Everyone Brave Is Forgiven(33)
“What time does this say?” his class teacher would ask, pointing at the clock face on the blackboard. And Zachary would stare at the hands, trying to remember which way they spun, while tears began. And outside there would be a bull getting walked down the lane with its bell ringing, and Zachary would hear the brass edge of its chime softening as it dissolved in the summer air and made its tumbling ascent. The edge of the sound continually tucked under itself as it rose, a slow brass thunderhead, and he noticed it and noticed it and noticed it, and then suddenly everyone was staring at him, and the question was still: “Zachary, what time does this clock say?,” and he had no idea—no idea at all—and the whole class was jeering him and he hung his head.
He had been alone since September, until a week ago when Simone had brushed past him. He had braced himself for the scratch or the slap, but instead she had turned and given him a quick half-smile right there in the classroom, where anyone might notice.

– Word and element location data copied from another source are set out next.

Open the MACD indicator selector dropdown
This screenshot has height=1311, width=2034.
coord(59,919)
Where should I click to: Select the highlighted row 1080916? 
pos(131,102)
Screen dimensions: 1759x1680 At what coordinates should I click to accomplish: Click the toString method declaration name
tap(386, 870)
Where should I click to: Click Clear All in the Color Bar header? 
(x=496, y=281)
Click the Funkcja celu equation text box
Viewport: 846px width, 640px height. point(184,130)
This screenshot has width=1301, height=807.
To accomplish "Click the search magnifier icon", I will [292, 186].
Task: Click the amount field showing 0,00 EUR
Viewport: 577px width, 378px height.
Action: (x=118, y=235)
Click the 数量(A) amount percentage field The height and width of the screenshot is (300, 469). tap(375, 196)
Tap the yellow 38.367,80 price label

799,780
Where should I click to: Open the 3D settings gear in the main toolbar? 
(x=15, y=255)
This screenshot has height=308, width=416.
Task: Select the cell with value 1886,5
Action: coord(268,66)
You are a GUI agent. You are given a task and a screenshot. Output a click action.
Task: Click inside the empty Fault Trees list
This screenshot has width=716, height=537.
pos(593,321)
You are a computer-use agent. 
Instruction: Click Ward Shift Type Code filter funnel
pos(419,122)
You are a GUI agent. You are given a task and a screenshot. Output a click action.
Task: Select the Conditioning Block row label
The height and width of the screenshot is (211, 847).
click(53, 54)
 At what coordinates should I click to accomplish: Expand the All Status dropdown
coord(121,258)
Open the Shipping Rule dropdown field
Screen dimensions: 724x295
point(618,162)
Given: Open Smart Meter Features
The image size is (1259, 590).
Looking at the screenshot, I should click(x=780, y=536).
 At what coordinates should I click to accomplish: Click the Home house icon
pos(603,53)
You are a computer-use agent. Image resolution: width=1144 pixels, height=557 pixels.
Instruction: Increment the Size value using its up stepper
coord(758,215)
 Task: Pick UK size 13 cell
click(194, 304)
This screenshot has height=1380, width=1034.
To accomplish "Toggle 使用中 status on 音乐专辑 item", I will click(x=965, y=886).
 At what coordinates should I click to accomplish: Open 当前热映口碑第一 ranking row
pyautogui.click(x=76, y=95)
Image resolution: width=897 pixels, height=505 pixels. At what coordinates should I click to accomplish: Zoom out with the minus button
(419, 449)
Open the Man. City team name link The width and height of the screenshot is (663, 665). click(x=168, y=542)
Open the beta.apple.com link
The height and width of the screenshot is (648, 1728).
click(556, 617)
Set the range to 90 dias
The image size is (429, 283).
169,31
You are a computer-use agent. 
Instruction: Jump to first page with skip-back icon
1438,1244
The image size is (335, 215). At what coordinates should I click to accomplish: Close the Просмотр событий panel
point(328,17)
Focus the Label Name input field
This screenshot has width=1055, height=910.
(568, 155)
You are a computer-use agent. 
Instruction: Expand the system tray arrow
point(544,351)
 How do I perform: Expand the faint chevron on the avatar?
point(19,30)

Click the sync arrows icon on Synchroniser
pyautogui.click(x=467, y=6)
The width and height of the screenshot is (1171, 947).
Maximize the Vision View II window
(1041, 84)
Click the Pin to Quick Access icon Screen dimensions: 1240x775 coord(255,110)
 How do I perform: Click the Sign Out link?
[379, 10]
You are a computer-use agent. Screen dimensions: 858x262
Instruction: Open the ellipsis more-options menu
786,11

The next day she had touched his hand at morning break.
“Zachary? Don’t be sad.”
He was surprised three ways. One, to realize he was sad. Two, that someone had noticed it before he did. And three, that someone had talked to him. He had stood there, perfectly still, watching her walk away.
He thought about her now: her dirty brown hair and chipped teeth. Her skin, lighter than the other children’s. The villagers freckled and bronzed in the summer but she stayed white. The girls in the class left her out of jump rope and hide-and-seek. He let his thoughts go away with it for a while: imagining being so white that people teased him.
She was from far away, like him. He worried he should know. For others, probably, as simple as looking at the hands of a clock and saying “five to nine” would be to look at Simone Block and say “She is from France” or “She is from Holland.” He didn’t even know what he was supposed to know.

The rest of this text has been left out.